Here's what they have to say:


CU360 is an online portal for benchmarking tools, market insights, industry data, and analytical information.

This article was orginally published online by CU360 at cu360.cuna.org.
Reprinted with permission.

CUs are the solution

The opportunity is here, but can we take advantage of it? While each individual credit union may not be in a favorable position, as a movement we're in the best position to move beyond our 6% share of financial-services industry assets. Many banks are seen as part of the economic problem, while all that we are and do is an advantage in this marketplace.

But what are we doing—pulling back, cutting branches, and slashing marketing budgets? We might need to cut expenses, but cutting back on expansion, community involvement, and marketing is counterproductive. If we're happy continuing at the 6% level, as we have for the past 20 years, then retreat into the bunker. But I suggest we go on the offensive and invigorate the movement for future generations.

Use capital to spur growth

The current economic and social environment presents a rare window for credit unions to showcase their uniqueness. Members are threatened with job-related instability and loss of income. Communities are imposing more fees and taxes. Social services are faced with increased demand and reduced resources.

A bunker mentality might be prudent for a credit union that's thinly capitalized. But well-capitalized credit unions might consider putting more money into members' pockets instead of building up an ever-expanding capital account. By using ingenuity to develop attractive products and services, these credit unions could develop reputations for offering the best deals. Besides serving members and potential members well, wouldn't this be a marvelous counterpoint to the rest of the financial marketplace?

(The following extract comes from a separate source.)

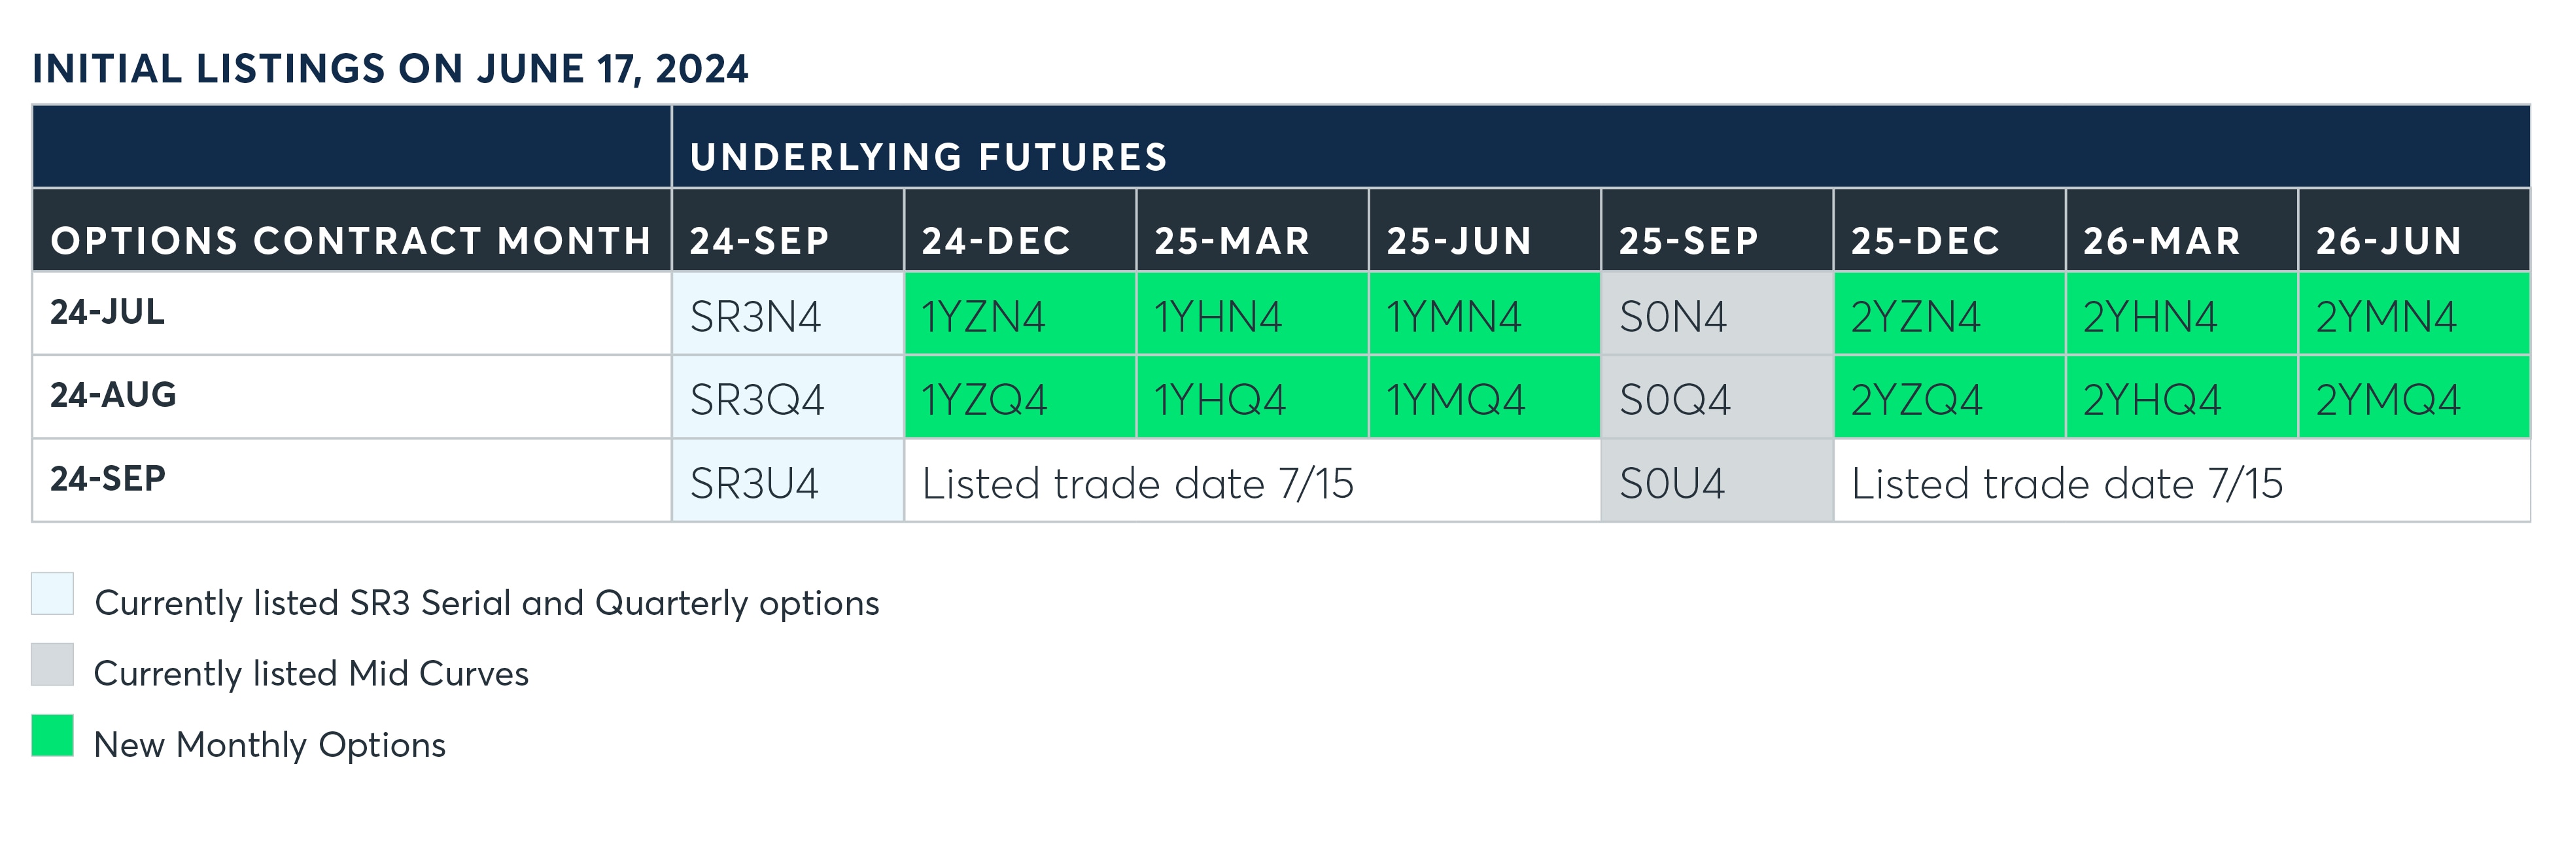2562x853 pixels.
Task: Click the Underlying Futures header
Action: pos(929,157)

Champion consumers' interests

In these tough times, volunteers and management are challenged by a rise in insurance premiums, personal and real estate loan delinquencies, bankruptcies, and regulatory exams and directives.

For some credit unions, that means shoring up their defenses and hiding until the bad news is over. But safety also has its risks. If you want to win this battle, seize this opportunity and aggressively recruit new members.

When looking for opportunities, the preferred strategy is “full speed ahead.” If you see other credit unions in trouble, it might be time to “join forces”—a better term than merger. There might be economic incentives and more regulatory support for these ventures than under normal circumstances.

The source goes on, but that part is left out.